Polarforschung. - In der Arktis steigen die Temperaturen dramatisch, auch die Schadstoffbelastung könnte wachsen. Um genauer abschätzen zu können, wie der Klimawandel die Schadstoffbelastung in der Arktis verändern wird, wurde vor fünf Jahren das Forschungsprojekt "ArcRisk" ins Leben gerufen. Nun stellen ein paar Forscher ihre Ergebnisse auf der Konferenz "Arctic Frontiers" im norwegischen Tromsö vor.
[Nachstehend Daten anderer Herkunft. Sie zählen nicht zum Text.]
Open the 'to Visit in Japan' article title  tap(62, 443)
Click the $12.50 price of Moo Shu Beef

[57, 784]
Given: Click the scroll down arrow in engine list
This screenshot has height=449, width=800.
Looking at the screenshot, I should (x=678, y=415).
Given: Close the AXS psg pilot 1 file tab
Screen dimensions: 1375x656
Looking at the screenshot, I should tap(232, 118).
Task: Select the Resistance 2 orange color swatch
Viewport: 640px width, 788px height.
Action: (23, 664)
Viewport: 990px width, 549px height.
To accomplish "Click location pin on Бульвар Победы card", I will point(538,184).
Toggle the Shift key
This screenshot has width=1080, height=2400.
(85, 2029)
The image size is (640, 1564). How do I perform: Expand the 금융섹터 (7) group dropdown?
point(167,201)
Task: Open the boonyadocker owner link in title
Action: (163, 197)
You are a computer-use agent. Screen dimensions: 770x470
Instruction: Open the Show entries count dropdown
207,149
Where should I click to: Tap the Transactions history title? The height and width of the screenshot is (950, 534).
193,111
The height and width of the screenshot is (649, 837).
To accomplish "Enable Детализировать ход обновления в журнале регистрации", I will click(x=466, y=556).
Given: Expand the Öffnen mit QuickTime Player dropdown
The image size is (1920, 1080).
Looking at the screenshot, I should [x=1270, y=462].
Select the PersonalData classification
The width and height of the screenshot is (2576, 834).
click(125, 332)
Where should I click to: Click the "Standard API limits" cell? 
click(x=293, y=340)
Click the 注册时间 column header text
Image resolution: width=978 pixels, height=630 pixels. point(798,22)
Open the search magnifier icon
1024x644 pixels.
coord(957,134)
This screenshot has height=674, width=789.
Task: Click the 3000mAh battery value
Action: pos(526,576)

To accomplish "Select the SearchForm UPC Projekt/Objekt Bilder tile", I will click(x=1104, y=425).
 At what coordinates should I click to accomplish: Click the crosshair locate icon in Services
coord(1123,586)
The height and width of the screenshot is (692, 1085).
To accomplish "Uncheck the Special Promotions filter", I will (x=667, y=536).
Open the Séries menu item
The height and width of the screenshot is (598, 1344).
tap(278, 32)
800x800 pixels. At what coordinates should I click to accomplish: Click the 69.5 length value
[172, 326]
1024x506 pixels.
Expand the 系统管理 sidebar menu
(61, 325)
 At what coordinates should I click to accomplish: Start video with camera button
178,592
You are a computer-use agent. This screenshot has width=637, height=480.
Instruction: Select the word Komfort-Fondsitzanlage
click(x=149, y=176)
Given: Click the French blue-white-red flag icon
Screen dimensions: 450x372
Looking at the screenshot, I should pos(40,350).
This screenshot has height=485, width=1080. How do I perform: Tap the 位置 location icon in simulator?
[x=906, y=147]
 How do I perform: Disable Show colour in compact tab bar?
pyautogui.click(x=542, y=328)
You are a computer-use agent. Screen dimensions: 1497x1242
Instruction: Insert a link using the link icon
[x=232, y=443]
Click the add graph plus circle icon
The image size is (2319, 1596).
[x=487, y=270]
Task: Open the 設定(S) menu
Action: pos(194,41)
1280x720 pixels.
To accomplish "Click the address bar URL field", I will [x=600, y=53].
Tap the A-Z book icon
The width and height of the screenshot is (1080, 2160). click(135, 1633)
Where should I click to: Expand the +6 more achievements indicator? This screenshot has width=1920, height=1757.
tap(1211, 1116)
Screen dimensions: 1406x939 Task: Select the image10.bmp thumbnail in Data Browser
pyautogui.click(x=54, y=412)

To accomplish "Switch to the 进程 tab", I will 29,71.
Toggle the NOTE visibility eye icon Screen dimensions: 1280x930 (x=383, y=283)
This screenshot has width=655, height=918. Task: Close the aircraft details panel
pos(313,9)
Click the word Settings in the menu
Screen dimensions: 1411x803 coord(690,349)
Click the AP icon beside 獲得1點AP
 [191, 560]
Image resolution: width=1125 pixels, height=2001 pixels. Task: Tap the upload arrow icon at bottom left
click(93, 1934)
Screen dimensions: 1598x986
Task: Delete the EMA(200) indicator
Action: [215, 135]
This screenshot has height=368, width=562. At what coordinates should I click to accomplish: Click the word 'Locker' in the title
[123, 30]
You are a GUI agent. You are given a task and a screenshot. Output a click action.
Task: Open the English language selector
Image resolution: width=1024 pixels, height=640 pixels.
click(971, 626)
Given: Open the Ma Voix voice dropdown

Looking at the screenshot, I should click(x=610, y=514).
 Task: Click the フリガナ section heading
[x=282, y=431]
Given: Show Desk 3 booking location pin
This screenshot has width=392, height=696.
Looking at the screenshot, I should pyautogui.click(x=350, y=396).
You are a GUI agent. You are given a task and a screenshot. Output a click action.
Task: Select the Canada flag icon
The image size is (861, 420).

Von Christine Westerhaus | 23.01.2014
    Als das Pestizid DDT 1945 entwickelt wurde, schien die Menschheit das Problem mit Schädlingen in den Griff bekommen zu haben. Doch schon bald war klar, dass dieses Gift nicht nur Insekten dahinrafft, sondern auch für den Menschen und viele andere Säugetiere höchst gefährlich ist. DDT gehört zu den so genannten POPs, also zu den langlebigen, nur schwer abbaubaren organischen Verbindungen. Über Niederschläge gelangten diese Schadstoffe auch in die Arktis und wurden dort in den 70er-Jahren verstärkt in Walen, Seevögeln und Fischen nachgewiesen. Auch in der Muttermilch der Inuit wiesen Forscher erschreckend hohe Schadstoffbelastungen nach. Die Menschen hatten die Gifte über ihre Nahrung aufgenommen.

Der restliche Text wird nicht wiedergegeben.